Long-Term Investment Outlook
The strengths and opportunities outweigh the weaknesses and threats. Amazon is likely to grow at a strong pace over at least the next 3 – 5 years. Amazon can continue to grow in untapped international markets. The profitable AWS business will be another likely growth driver.
Amazon’s stock is likely to outperform the S&P 500 over the next 3 to 5 years as the company grows revenue and earnings at an above average pace over this time period.

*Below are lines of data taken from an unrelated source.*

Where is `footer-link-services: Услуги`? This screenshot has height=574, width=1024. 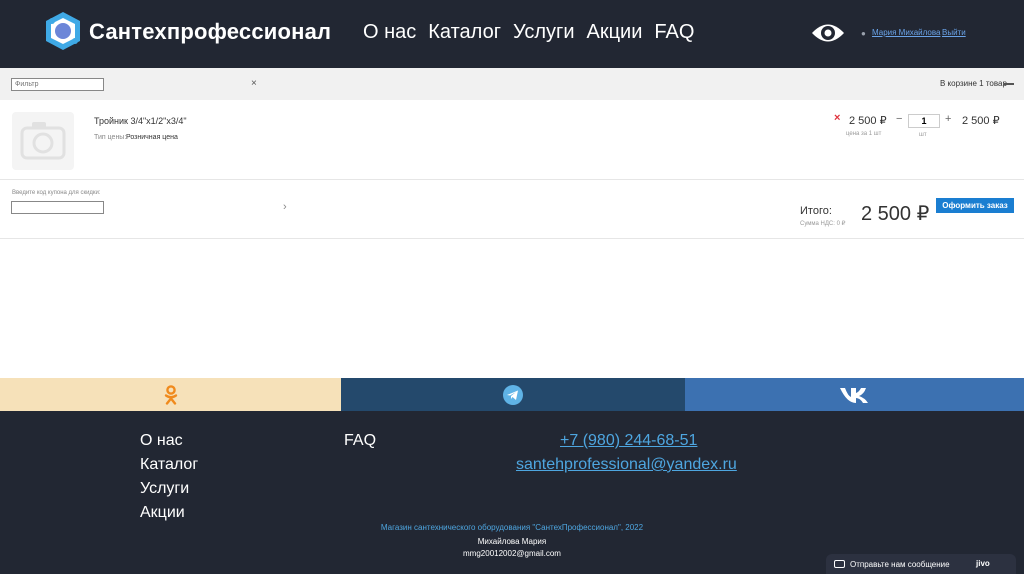 footer-link-services: Услуги is located at coordinates (169, 489).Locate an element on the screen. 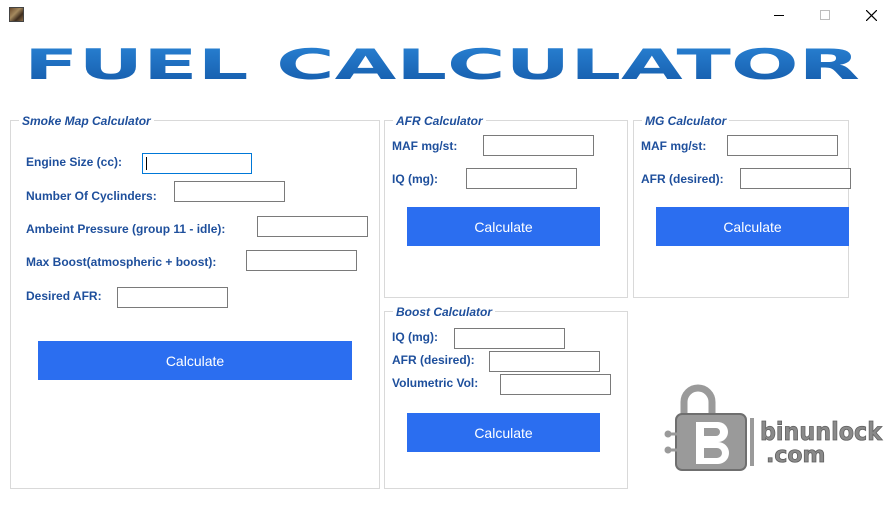  binunlock-watermark: binunlock .com is located at coordinates (774, 428).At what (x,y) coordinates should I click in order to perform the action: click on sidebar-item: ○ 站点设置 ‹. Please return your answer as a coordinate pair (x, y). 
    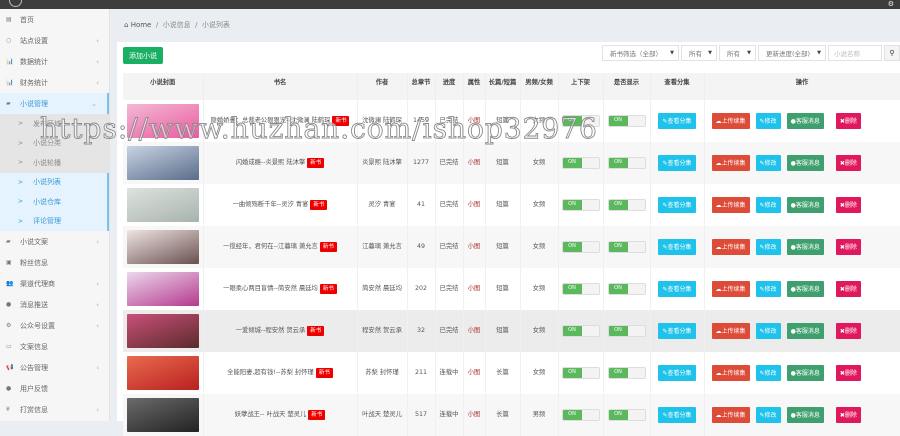
    Looking at the image, I should click on (54, 40).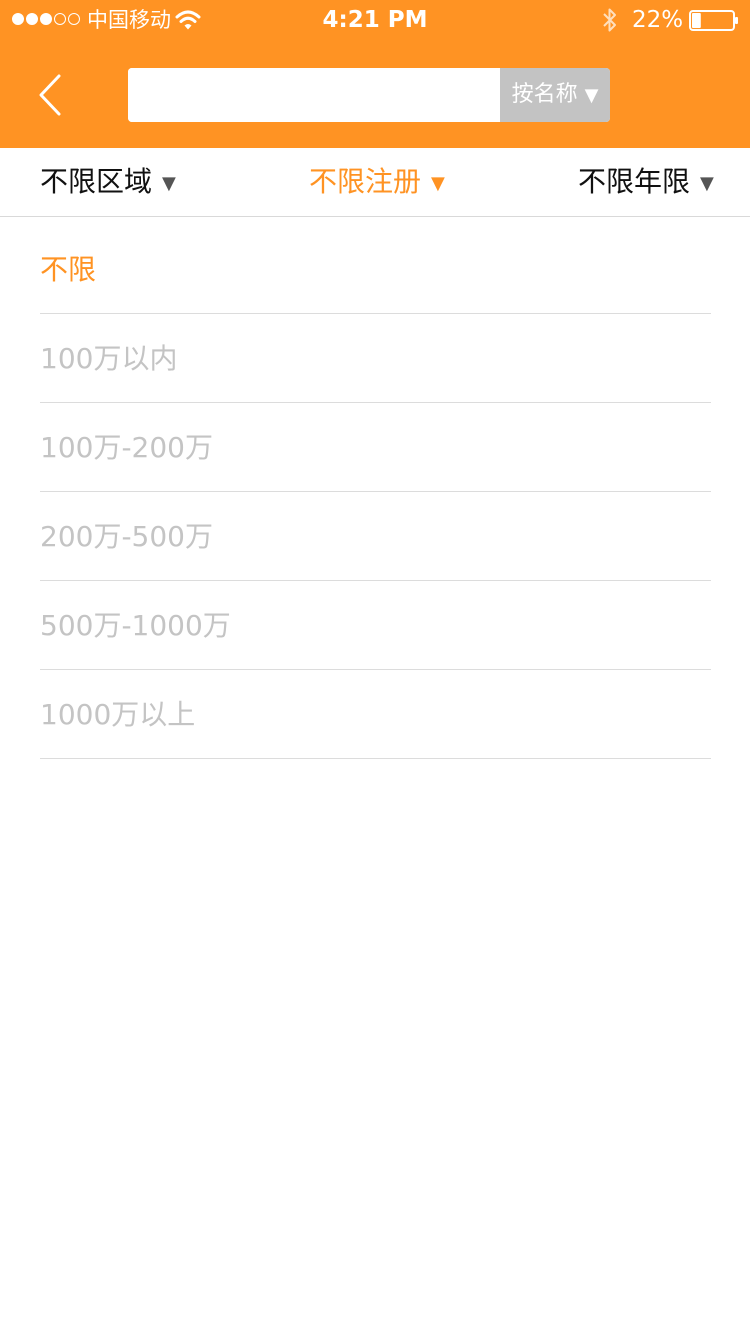  I want to click on option-item-over-10m: 1000万以上, so click(376, 714).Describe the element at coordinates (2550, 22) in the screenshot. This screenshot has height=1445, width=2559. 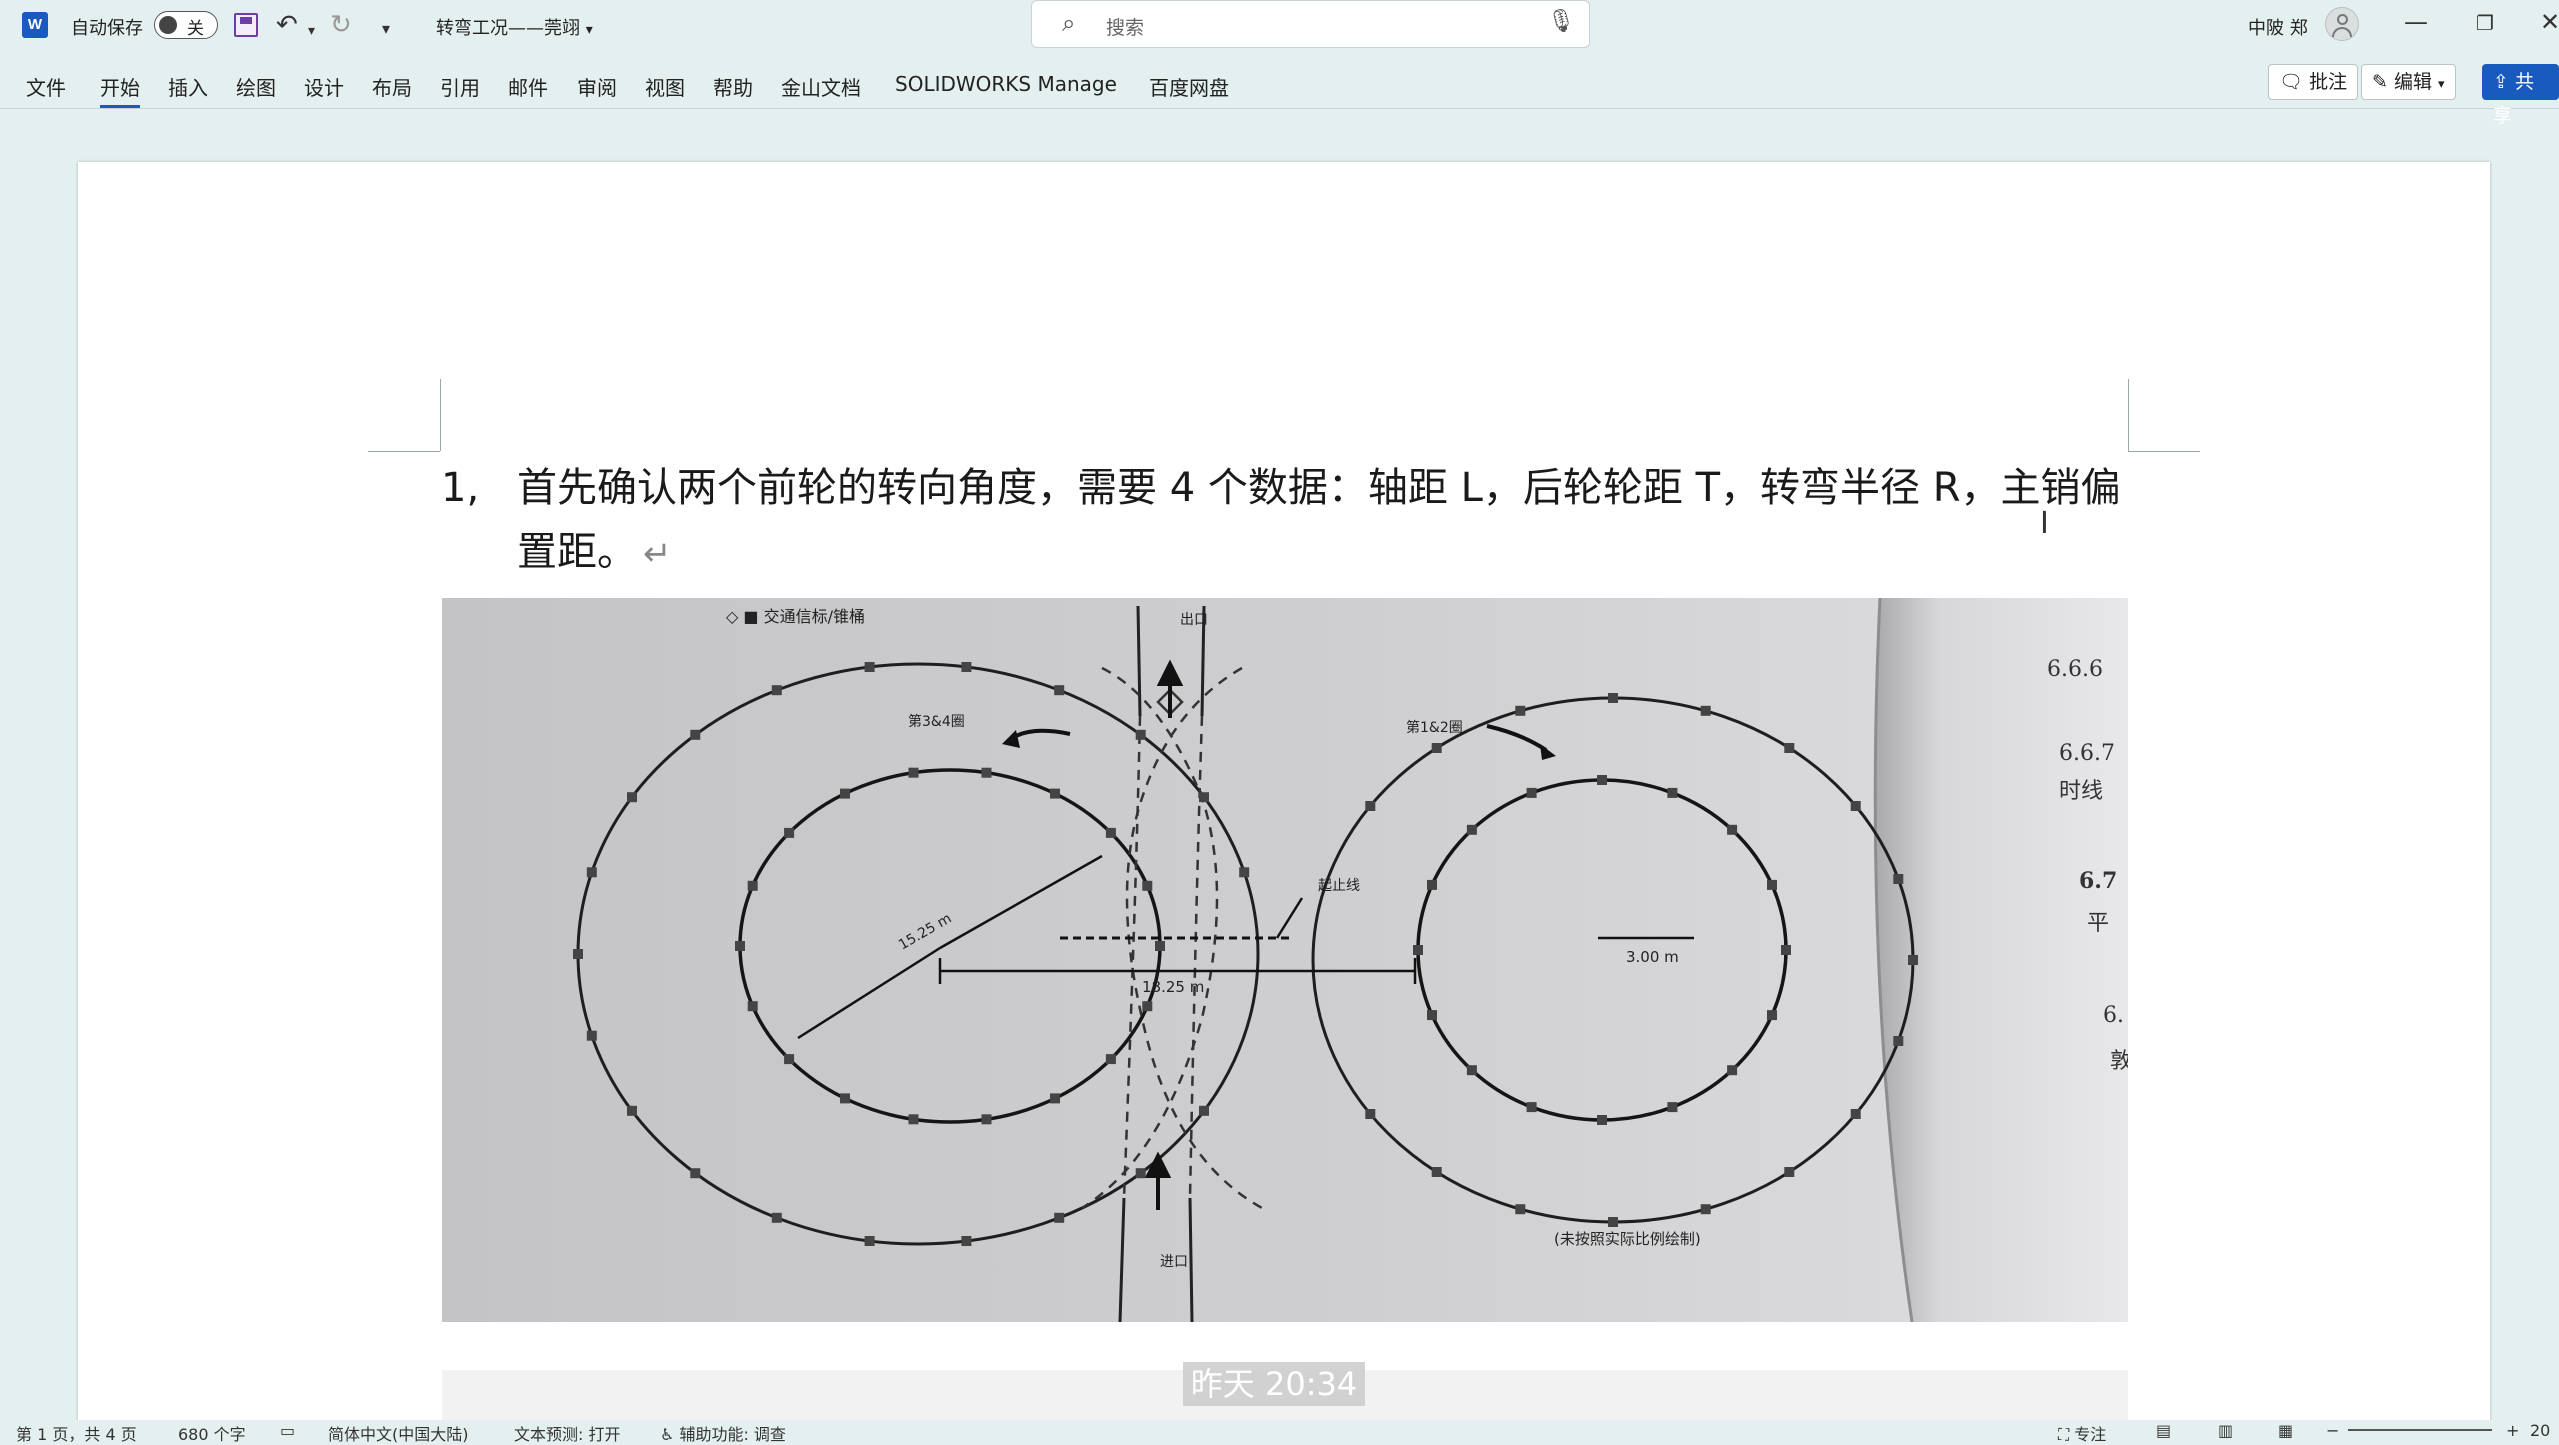
I see `close-icon: ✕` at that location.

Disclosure: I/we have no positions in any stocks mentioned, and no plans to initiate any positions within the next 72 hours.
Business relationship disclosure: The article was written by David Zanoni with guidance from Kirk Spano.
Additional disclosure: The article is for informational purposes only (not a solicitation to buy or sell stocks). David is not a registered investment adviser. Kirk Spano is an RIA. Investors should do their own research or consult a financial adviser to determine what investments are appropriate for their individual situation. This article expresses my opinions and I cannot guarantee that the information/results will be accurate. Investing in stocks involves risk and could result in losses.